​Robots in the battlefield: Georgia Tech professor thinks AI can play a vital role

0
709

0

artificial-intelligence-job-killer-or-your-next-boss-1.png

A pledge against the use of autonomous weapons was in July signed by over 2,400 individuals working in artificial intelligence (AI) and robotics representing 150 companies from 90 countries.

The pledge, signed at the 2018 International Joint Conference on Artificial Intelligence (IJCAI) in Stockholm and organised by the Future of Life Institute, called on governments, academia, and industry to “create a future with strong international norms, regulations, and laws against lethal autonomous weapons”.

The institute defines lethal autonomous weapons systems — also known as “killer robots” — as weapons that can identify, target, and kill a person, without a human “in-the-loop”.

But according to Professor Ronald C Arkin, a Regents’ Professor and the Director of the Mobile Robot Laboratory at the Georgia Institute of Technology, the outright banning of robots and AI isn’t the best way forward.

Arkin told D61+ Live on Wednesday that instead of banning autonomous systems in war zones, they instead should be guided by strong legal and legislative directives.

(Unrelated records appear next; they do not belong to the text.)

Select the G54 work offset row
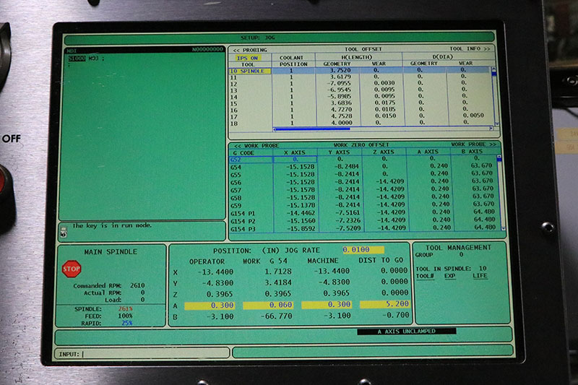The height and width of the screenshot is (385, 578). [x=250, y=166]
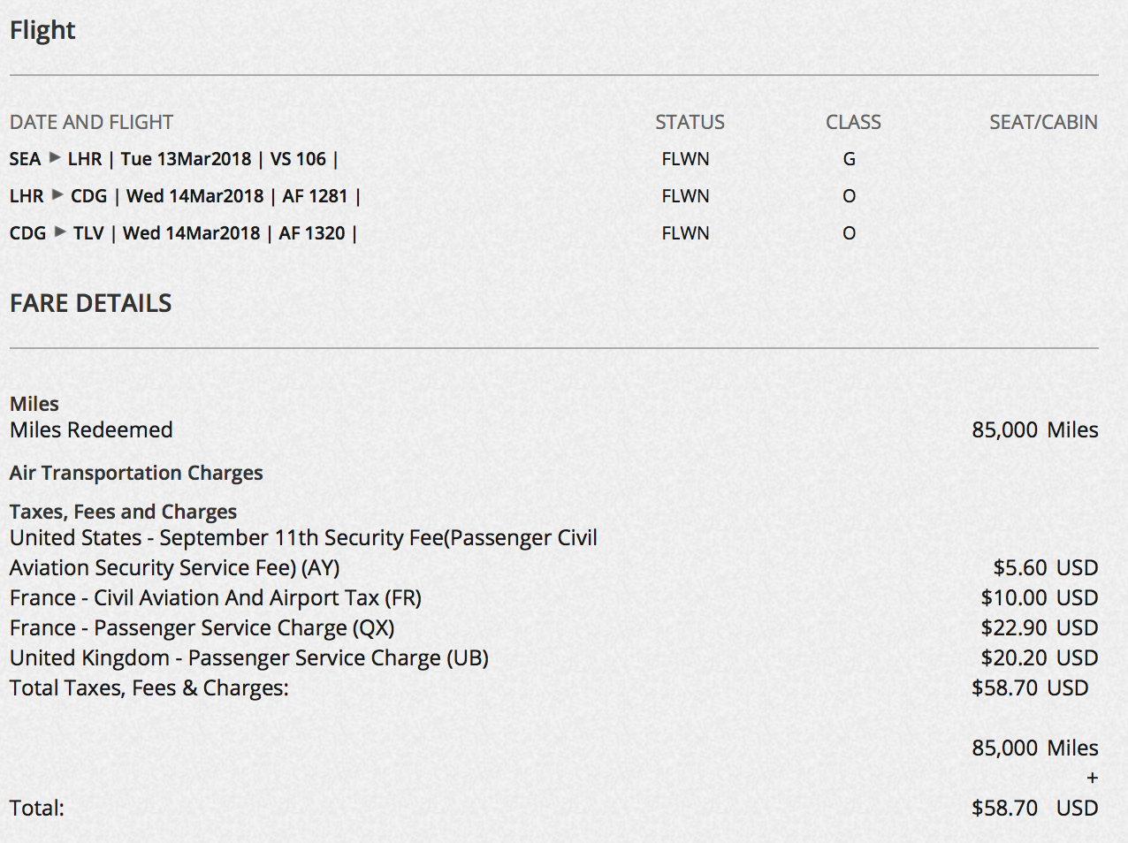
Task: Select flight number AF 1281
Action: click(x=315, y=196)
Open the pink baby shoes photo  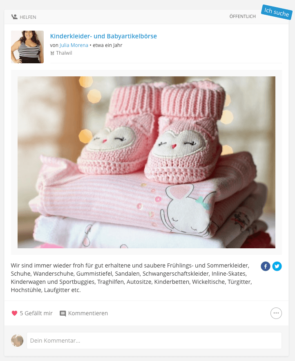coord(146,162)
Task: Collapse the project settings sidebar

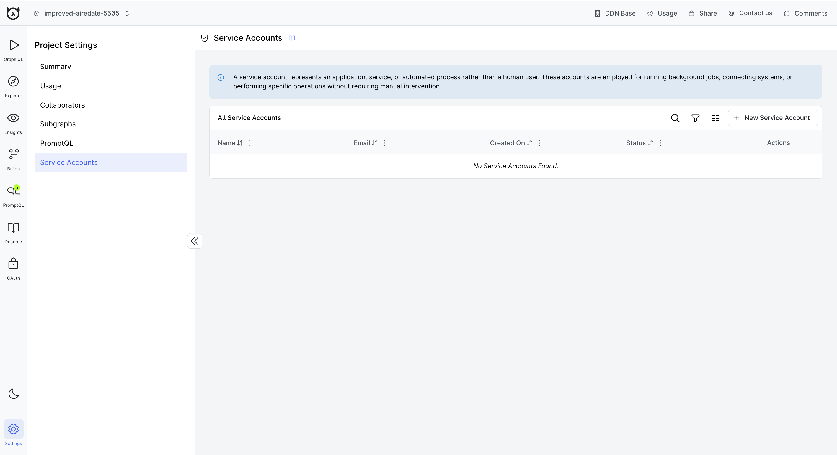Action: (x=195, y=241)

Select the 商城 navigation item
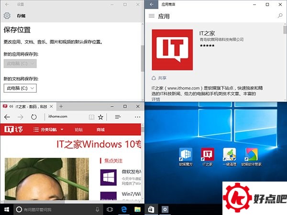100,129
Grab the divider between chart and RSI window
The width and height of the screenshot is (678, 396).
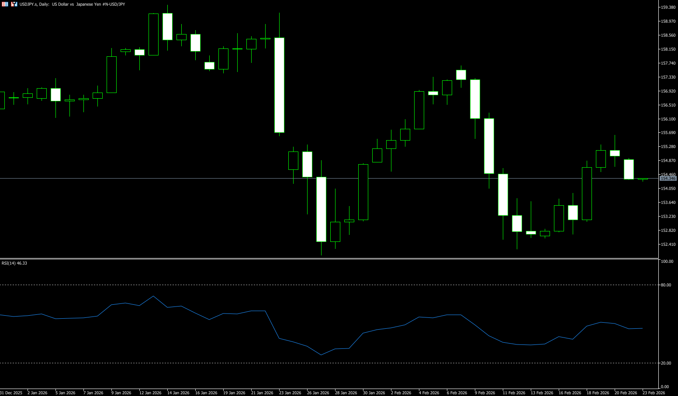pyautogui.click(x=328, y=259)
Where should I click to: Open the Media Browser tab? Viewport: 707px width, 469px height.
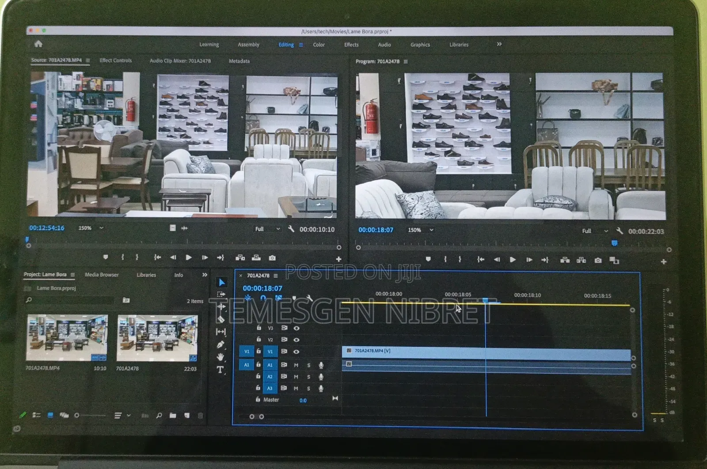[102, 275]

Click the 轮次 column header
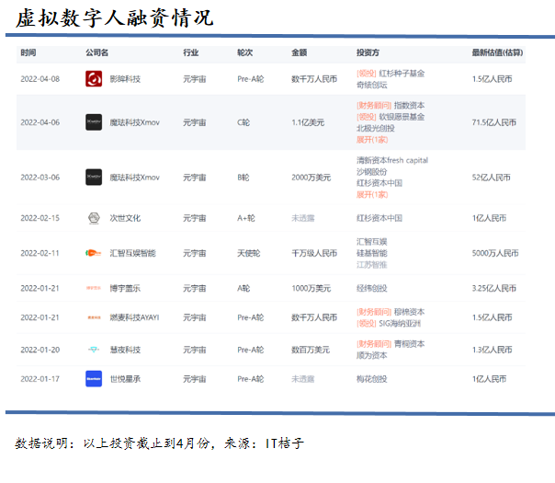[245, 52]
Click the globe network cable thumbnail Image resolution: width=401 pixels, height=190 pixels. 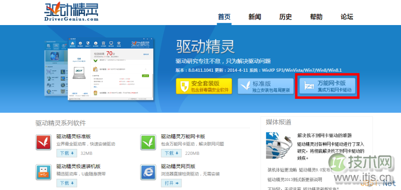point(280,145)
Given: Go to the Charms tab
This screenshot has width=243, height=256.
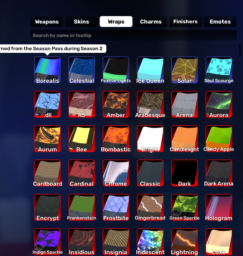Looking at the screenshot, I should (x=151, y=22).
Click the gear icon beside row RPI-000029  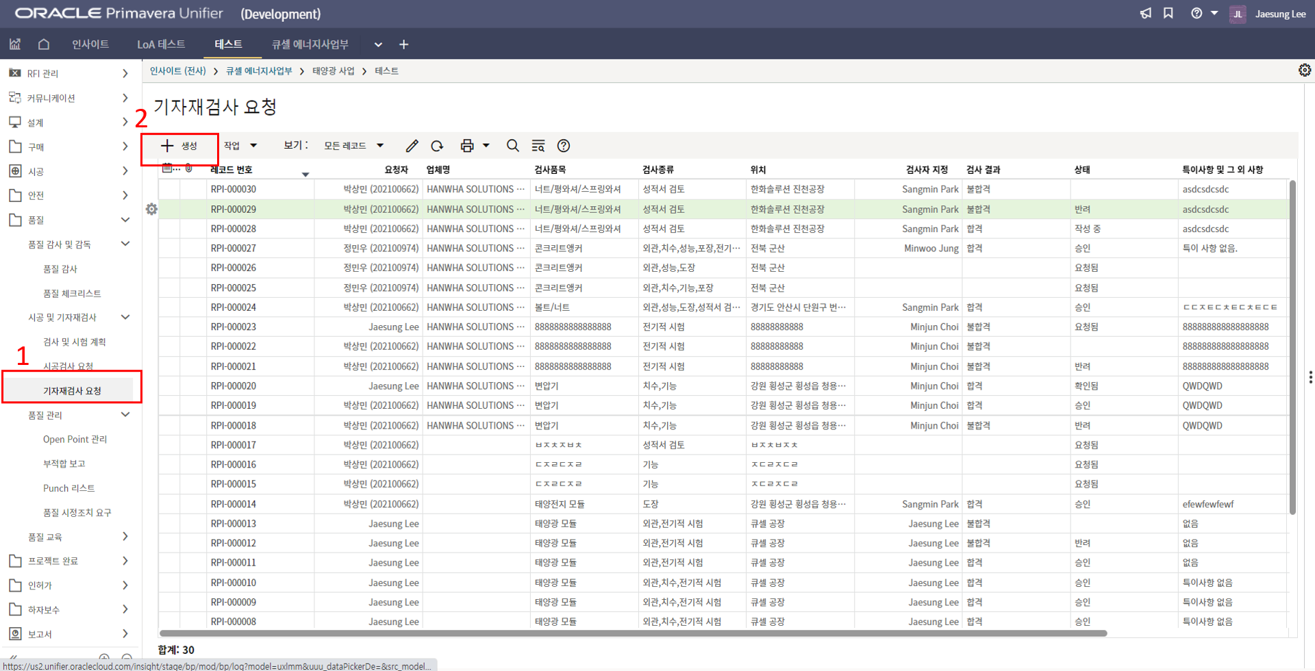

He isn’t alone. Citing a recent survey of 27,000 people by the European Commission, Arkin said 60 percent of respondents felt that robots should not be used for the care of children, the elderly, and the disabled, even though this is the space that most roboticists are playing in.

Despite the killer robot rhetoric, only 7 percent of respondents thought that robots should be banned for military purposes.

The United Nations after six years of officially working on it, however, is yet to define what a lethal autonomous weapon is, or what meaningful human control is, let alone develop an ethical framework for nations to follow in their military robotics push.

“How are we going to ensure that they behave themselves, that they follow our moral and ethical norm? Which in this case are encoded, not just as norms, but as laws, in international humanitarian law, which is the law that determines the legal and ethical way to kill each other in the battlefield,” Arkin explained. “It’s kind of strange that we have spent thousands of years coming up with these codes to find acceptable methods for killing each other.”

There are around 60 nations currently working on the application of robotics in war, including the United States, China, South Korea, and Israel, but according to Arkin, many of the fielded platforms are already becoming lethal.